▶ What is asked:
Rescale the listing starting with the line containing "Viewport: 685px width, 374px" and going on through the line containing "point(985,154)", both included. Write only those lines out again, requests included, with every click coordinate in the answers multiplied by 1.75 and rounded to a whole number, halves up.
### Data entries
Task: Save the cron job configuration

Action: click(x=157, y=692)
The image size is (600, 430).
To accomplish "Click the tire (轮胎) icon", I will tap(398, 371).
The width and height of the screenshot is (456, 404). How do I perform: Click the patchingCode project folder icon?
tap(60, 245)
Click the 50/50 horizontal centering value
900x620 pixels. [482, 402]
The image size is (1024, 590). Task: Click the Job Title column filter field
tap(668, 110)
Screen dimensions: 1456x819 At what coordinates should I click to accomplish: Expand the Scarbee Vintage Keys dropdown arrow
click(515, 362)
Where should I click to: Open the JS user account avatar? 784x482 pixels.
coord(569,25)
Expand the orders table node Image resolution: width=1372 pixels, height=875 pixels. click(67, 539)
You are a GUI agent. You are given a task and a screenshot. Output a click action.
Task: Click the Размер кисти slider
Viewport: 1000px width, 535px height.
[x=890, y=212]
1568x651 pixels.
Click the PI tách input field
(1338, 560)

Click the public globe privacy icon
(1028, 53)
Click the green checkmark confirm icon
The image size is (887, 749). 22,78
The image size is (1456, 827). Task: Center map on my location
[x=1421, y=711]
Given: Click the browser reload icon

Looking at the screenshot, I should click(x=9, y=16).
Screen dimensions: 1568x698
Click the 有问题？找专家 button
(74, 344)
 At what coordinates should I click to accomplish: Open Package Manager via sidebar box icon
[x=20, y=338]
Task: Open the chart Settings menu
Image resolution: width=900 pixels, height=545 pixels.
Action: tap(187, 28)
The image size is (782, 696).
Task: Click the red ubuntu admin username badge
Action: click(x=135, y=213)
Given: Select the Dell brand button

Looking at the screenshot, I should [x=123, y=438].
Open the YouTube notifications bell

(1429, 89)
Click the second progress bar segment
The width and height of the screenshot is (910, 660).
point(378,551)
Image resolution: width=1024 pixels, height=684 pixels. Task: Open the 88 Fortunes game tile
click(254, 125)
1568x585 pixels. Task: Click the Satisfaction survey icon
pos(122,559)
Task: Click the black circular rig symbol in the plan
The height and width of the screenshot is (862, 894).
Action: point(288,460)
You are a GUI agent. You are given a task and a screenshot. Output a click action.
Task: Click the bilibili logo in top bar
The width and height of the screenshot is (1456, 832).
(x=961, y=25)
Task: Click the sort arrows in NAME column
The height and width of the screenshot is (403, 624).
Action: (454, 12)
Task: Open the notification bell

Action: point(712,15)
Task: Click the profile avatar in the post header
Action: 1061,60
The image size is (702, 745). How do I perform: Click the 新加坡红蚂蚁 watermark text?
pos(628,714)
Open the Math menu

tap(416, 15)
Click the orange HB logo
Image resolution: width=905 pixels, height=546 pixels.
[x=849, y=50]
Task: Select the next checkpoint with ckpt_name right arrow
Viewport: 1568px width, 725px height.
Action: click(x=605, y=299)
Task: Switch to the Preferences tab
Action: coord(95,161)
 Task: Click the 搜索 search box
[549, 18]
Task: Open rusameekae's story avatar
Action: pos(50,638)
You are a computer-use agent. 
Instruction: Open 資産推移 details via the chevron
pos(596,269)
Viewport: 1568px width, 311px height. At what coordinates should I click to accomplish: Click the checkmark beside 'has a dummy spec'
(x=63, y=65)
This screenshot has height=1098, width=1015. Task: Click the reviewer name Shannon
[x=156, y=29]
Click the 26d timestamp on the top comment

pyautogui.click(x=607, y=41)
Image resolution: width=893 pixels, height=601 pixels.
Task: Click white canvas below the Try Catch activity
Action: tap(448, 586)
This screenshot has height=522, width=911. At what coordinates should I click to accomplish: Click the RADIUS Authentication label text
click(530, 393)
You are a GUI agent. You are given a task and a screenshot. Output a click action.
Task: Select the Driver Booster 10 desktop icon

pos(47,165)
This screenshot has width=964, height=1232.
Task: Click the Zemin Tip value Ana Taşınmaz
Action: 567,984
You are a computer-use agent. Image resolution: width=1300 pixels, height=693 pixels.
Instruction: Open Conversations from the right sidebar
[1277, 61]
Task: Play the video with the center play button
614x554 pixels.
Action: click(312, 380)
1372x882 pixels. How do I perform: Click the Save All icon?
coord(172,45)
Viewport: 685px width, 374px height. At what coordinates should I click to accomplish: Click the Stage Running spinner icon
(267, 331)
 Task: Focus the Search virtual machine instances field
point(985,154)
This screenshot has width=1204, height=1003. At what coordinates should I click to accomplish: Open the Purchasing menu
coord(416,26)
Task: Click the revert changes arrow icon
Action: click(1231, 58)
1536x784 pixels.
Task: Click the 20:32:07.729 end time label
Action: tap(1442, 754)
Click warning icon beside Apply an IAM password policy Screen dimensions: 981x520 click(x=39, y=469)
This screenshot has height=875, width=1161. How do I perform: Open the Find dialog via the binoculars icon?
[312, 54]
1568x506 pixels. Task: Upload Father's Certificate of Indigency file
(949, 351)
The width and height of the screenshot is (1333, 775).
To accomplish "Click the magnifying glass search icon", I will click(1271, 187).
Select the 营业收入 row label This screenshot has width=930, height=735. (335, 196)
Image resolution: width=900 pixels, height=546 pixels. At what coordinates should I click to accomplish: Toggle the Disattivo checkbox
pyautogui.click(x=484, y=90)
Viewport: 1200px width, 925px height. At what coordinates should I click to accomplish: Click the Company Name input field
######
▶ Solution below:
Viewport: 685px width, 374px height. At what coordinates should I click to accomplish: Click the Stage Running spinner icon
(467, 579)
 Task: Focus the Search virtual machine instances field
point(1724,270)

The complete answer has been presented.